# INSTRUCTIONS TO FOLLOW
Look below for the line that contains "Where should I click to: Click", and write out exactly that line and all remaining lines of the listing, omitting pictures.

────────────────────

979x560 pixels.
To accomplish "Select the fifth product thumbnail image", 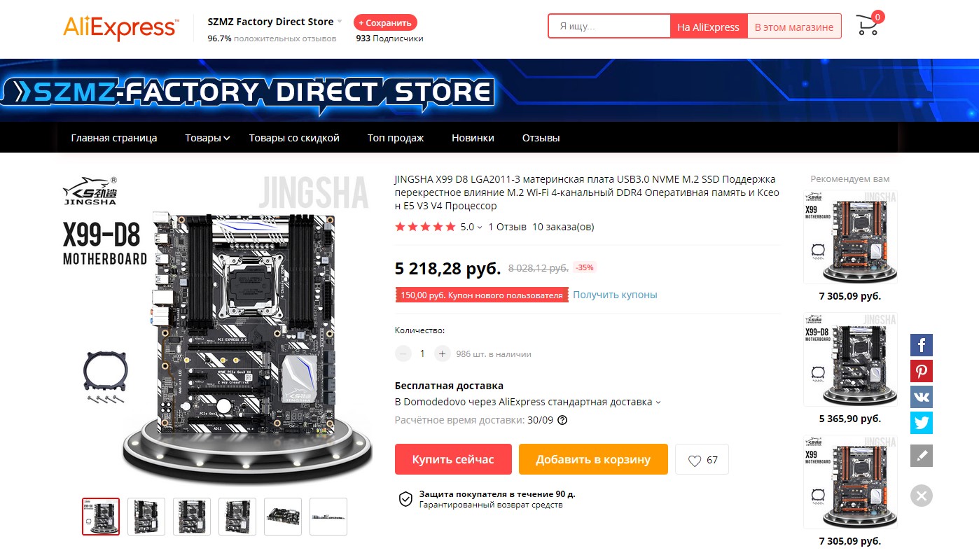I will click(x=283, y=517).
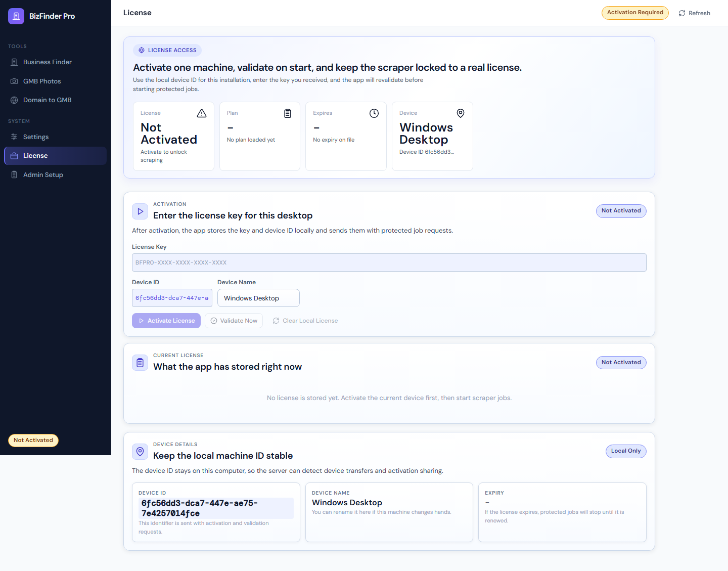Click the play icon beside the Activation heading
The height and width of the screenshot is (571, 728).
(x=140, y=211)
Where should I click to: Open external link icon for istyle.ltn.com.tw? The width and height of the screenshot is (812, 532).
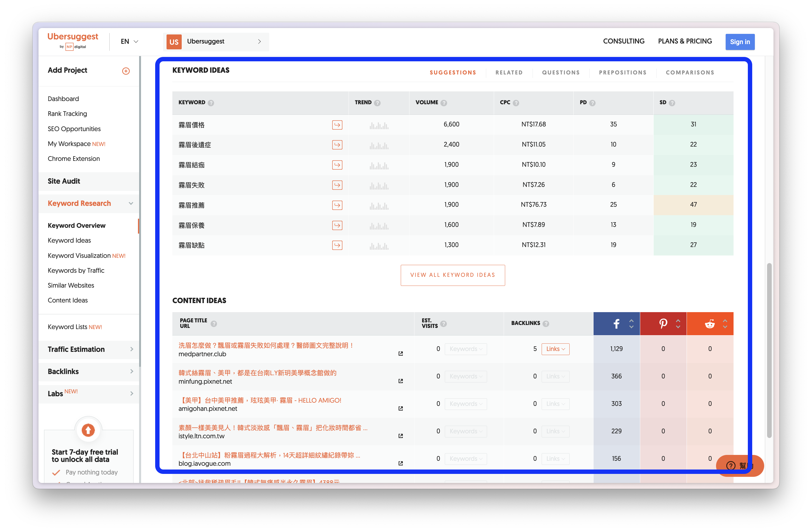pos(401,436)
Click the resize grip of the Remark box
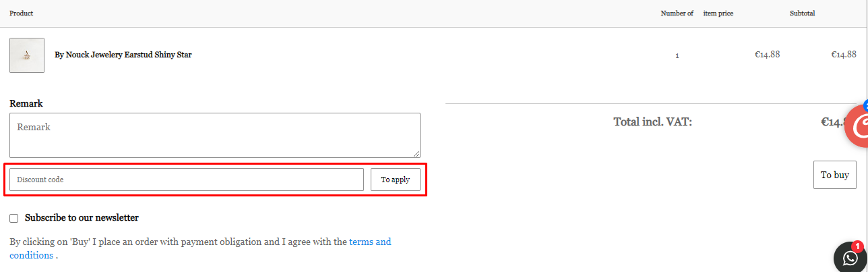 416,154
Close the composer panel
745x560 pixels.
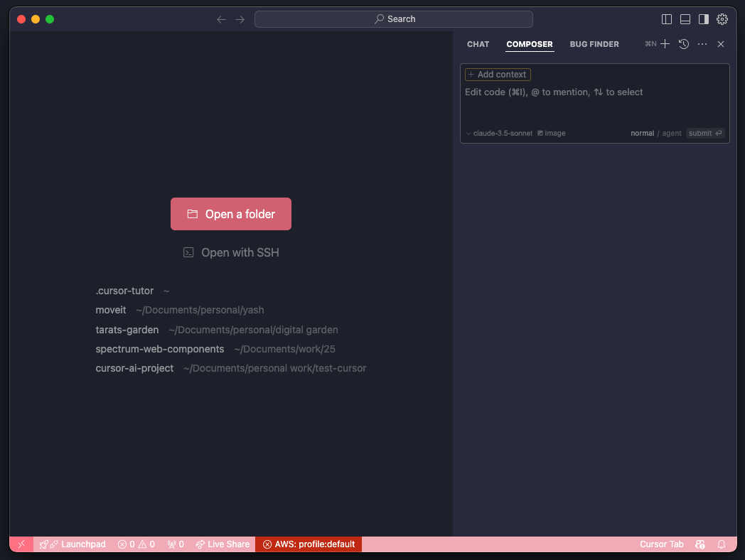click(721, 44)
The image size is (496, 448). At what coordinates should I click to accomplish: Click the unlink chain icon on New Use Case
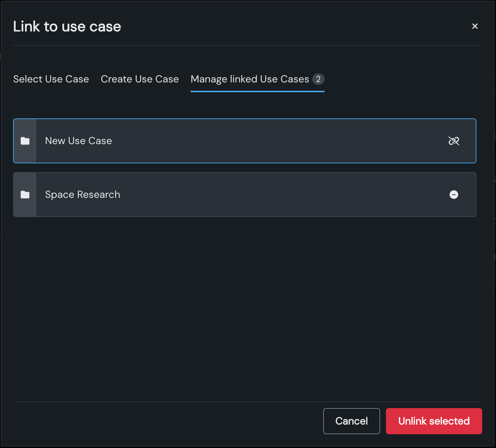pyautogui.click(x=454, y=141)
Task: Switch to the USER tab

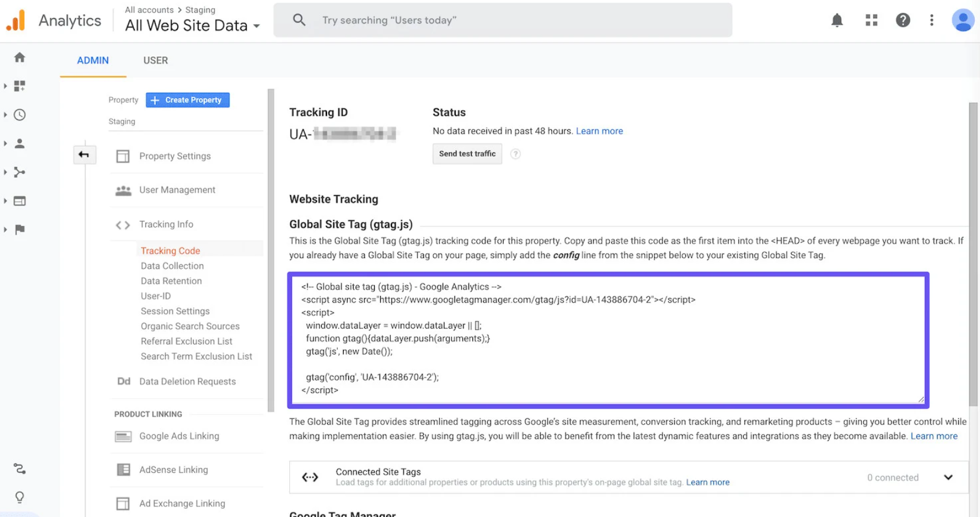Action: (x=155, y=60)
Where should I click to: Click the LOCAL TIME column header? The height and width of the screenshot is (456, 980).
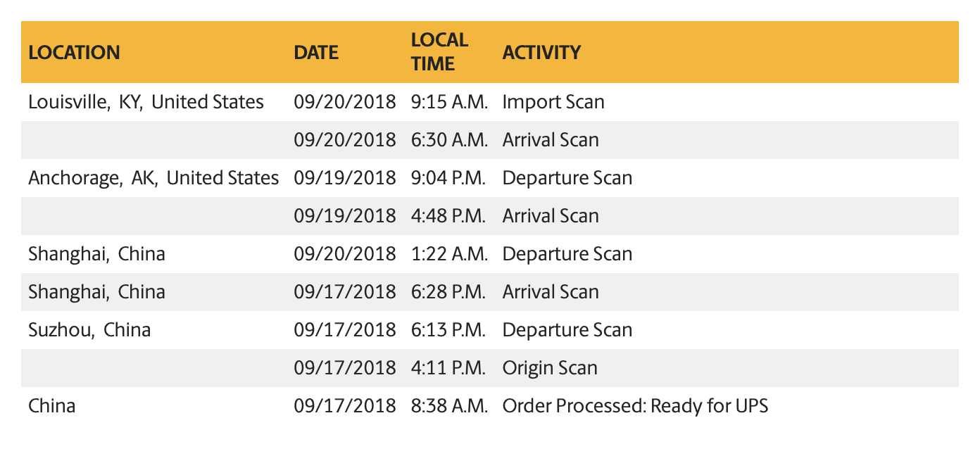point(439,52)
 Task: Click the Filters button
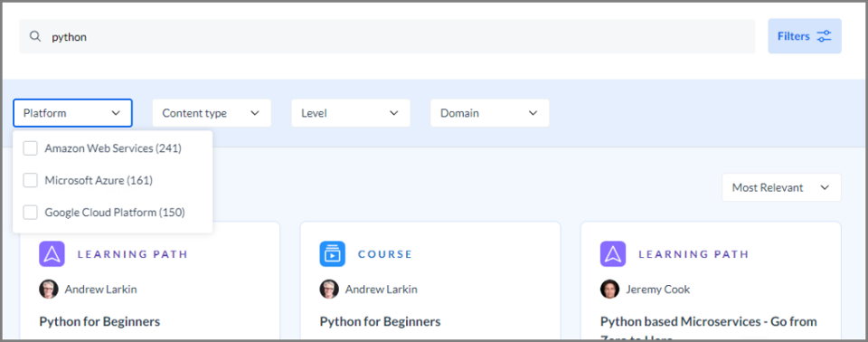point(805,36)
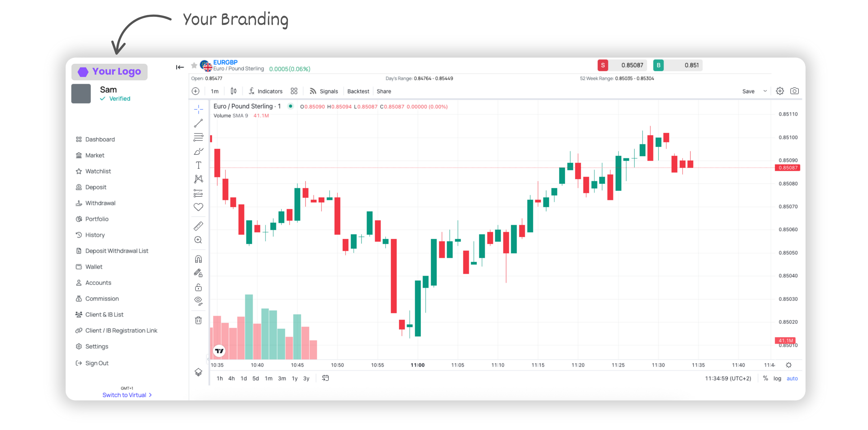Select the 5d time range

(256, 378)
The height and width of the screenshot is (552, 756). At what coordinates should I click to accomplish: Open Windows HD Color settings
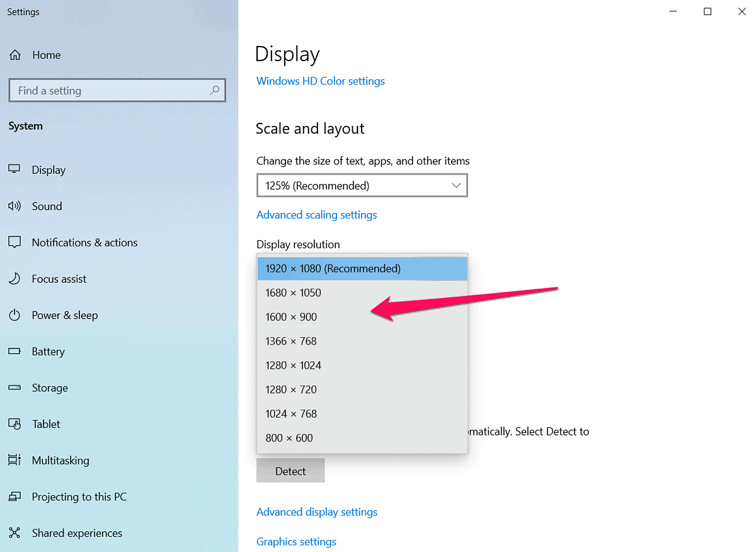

────────────────────

# RESULT BELOW
Where should I click to: Click the LOCAL TIME column header? The height and width of the screenshot is (456, 980).
point(439,52)
 Task: Click the Filters button
point(805,36)
Select the 5d time range

(256, 378)
The height and width of the screenshot is (552, 756). At what coordinates should I click to accomplish: Open Windows HD Color settings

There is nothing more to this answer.